▶ [Excerpted data]
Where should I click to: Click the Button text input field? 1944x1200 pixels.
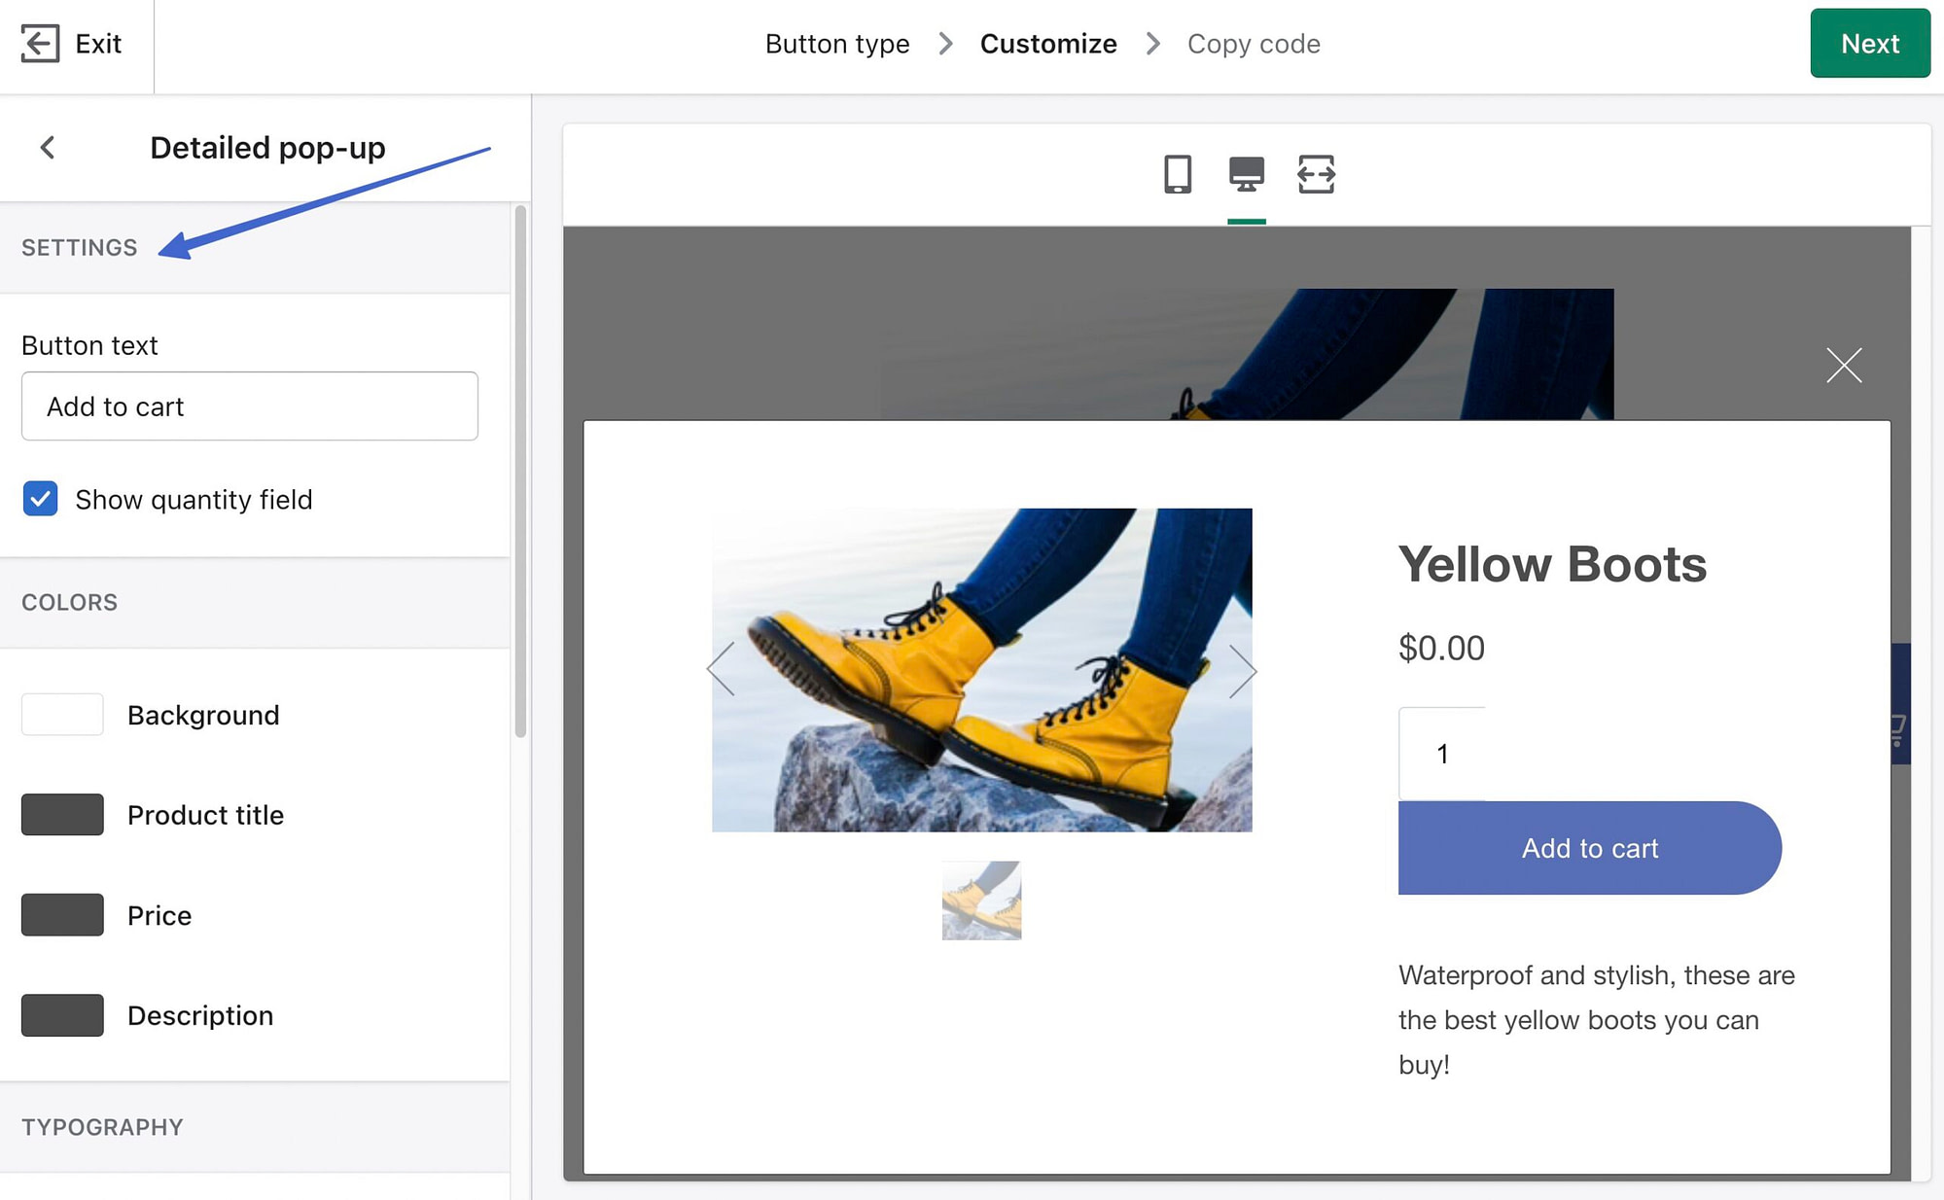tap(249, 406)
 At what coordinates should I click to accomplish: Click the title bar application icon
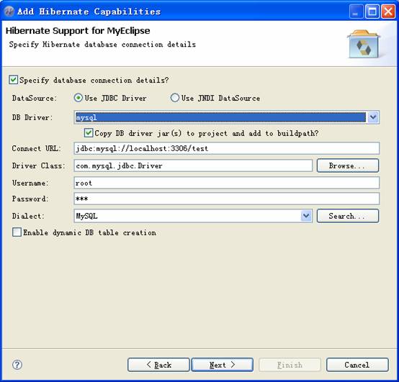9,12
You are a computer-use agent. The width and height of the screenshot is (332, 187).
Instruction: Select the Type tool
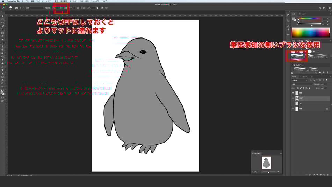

▶ [Directive] Express the lines above as a numbered list, omitting any blank lines and leaving the pictures out.

▶ [Solution for this problem]
1. Where should I click to: Click the Button text input field? 1944x1200 pixels.
2. tap(249, 406)
3.  At what coordinates should I click to accomplish: Click the title bar application icon
4. 9,12
5. You are a computer-use agent. The width and height of the screenshot is (332, 187).
6. Instruction: Select the Type tool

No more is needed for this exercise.